Stated goal:
Extend the passage below on Jewish and Arab birth rates, picking up after its last sentence.
*** Text segment
If the demography is no longer 'inevitable,' do we still 'need' a 'Palestinian state'

Listen up those of you who think a 'Palestinian state' is a 'vital interest' of the State of Israel because otherwise we will have to make a choice between being a Jewish or a democratic state: The Jewish and Arab birth rates are converging.
However, after the first stage of demographic transition - a falling death rate, a persistently high birthrate and thus rapid population growth - invariably comes a second stage, in which birthrates fall. This is now happening within Israeli Arab society, and has been for some time. The average Israeli Arab woman is now having fewer than half the children she had in the 1960s, while the Jewish birthrate has recently stabilized and even risen. This is seen in the number of children actually born each year. In 2001, there were around 95,000 Jewish births in Israel and 41,000 Arab births. Just seven years later, in 2008, Jewish births had risen to over 117,000, but Arab births had declined to less than 40,000. In a period that constitutes barely a quarter of a generation, Arab births had fallen from around 30 percent of the total to around 25 percent. This has been a steady trend and, should it continue, it will only be a very short time before Jewish and Arab births each year are broadly proportionate to the overall balance of Jews and Arabs in the population as whole - that is, 4:1, or 80 percent and 20 percent, respectively.

...

None of the above takes account of the Arab population beyond the Green Line. Here the data are less reliable, but two things seem clear: Birthrates remain high, but they are falling fast. The number of births in the West Bank in 2003 suggested that Palestinian women there were having on average five children. Last year, that number was not much higher than three children, an astonishing transformation for so short a period of time.

...
******
*** Material supplied
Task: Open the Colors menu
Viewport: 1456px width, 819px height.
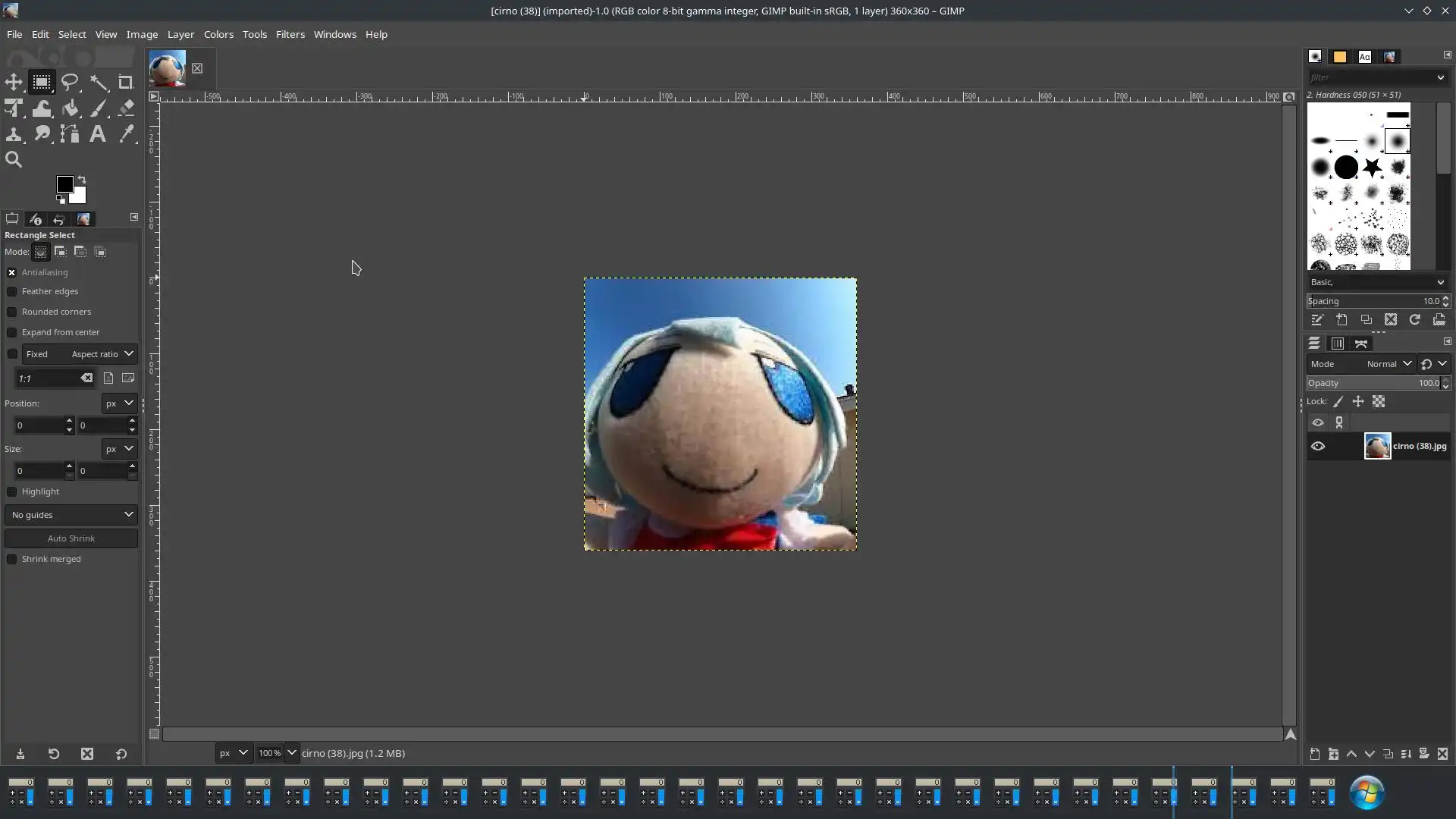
******
*** Material supplied
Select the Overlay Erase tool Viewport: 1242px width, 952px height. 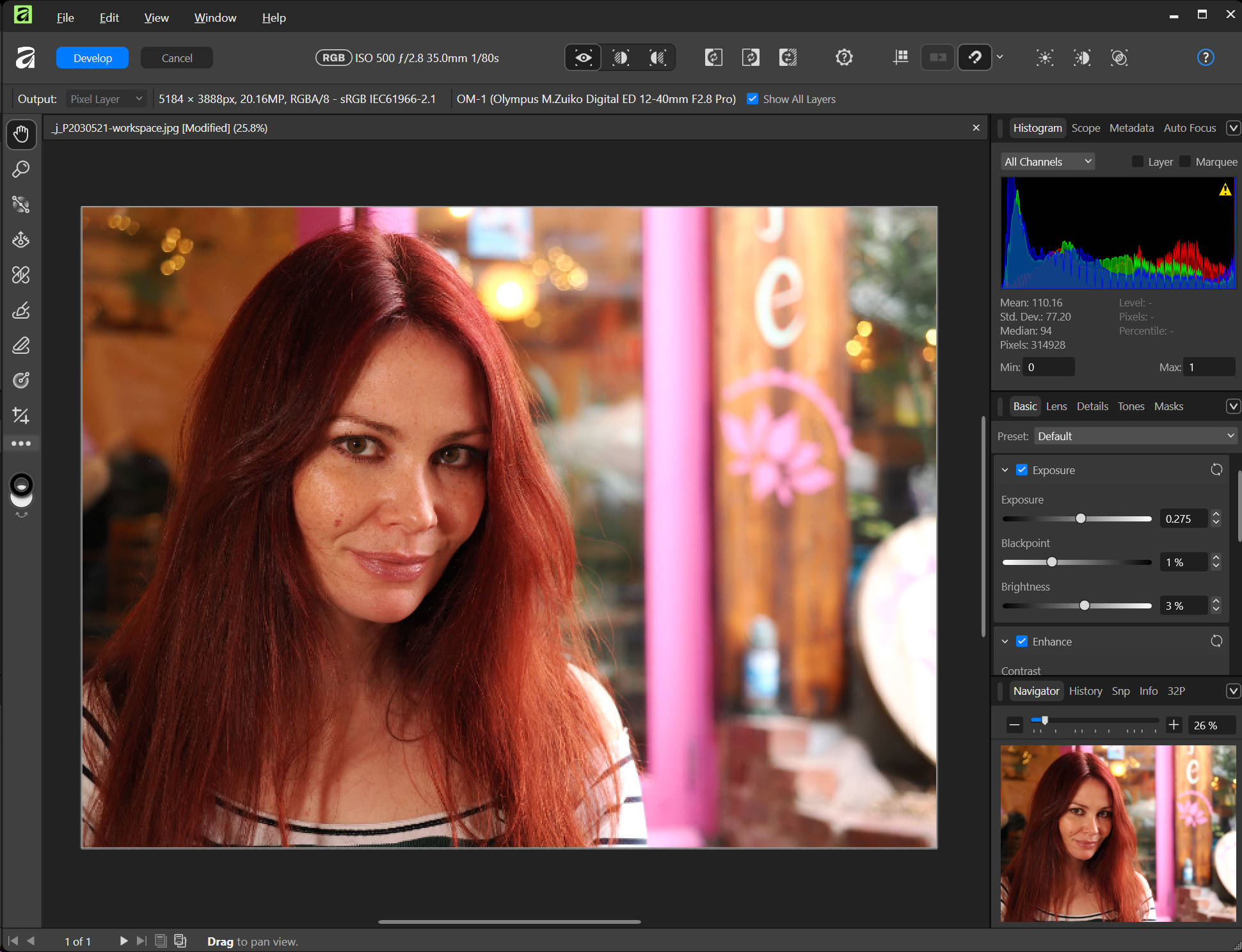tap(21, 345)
******
*** Material supplied
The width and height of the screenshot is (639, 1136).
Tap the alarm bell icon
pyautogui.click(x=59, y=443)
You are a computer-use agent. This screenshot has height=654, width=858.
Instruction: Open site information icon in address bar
******
Response to the task:
For a favorable outcome, it would be prudent to concentrate on defusing not the "demographic time bomb," but the time bomb of ill-informed and misleading demographic scare-mongering.
Heh.

4 Comments:

At 8:32 PM, Blogger What is "Occupation" said...

I favor a "Palestinian" state...

As soon as the Palestinians become Ghandi like towards Jews & Israel, renounce violence, pay restitution for all property damage, arrest, imprison and execute all war criminals that are guilty of crimes against humanity then they can have a state...

But we MUST play the game like the world demands us too...

Agree to talk, talk, talk and while we talk, keep killing the bad guys...

The truth? the fake nationalistic people called "palestinians" are a tool used by the arabs, now they are being used by the Islamic nitwits...

No difference really...

Just change the ball cap....

So in public, advocate a 2 state solution, talk talk talk...

and target, aim and fire....

 
At 9:30 PM, Blogger NormanF said...

The land for peace school was based on the argument that a new partition would help to preserve a Jewish majority in Israel from being overtaken by sheer Arab numbers. The latest study shows the "demographic time bomb" is in fact a dud. Israel could annex Judea, Samaria and Gaza and remain one third Arab for the next century. Of course the Arab numbers would be even less of a consequence if the Israeli government were to subsidize massive Arab emigration from the country. The real point is Israel does not need to amputate its heartland in order to counter a threat that in fact does not exist and will never exist.

We've pointed out all the reasons why there will never be a Palestinian state. The permanent status of a Jewish majority in all of Eretz Israel means there is no urgent reason to even create one. Just the opposite.

In short, in the Israel-Palestinian conflict, demography is far from destiny and does not even point to the most obvious solution favored by the rest of the world as the answer to securing Israel's future as a Jewish State.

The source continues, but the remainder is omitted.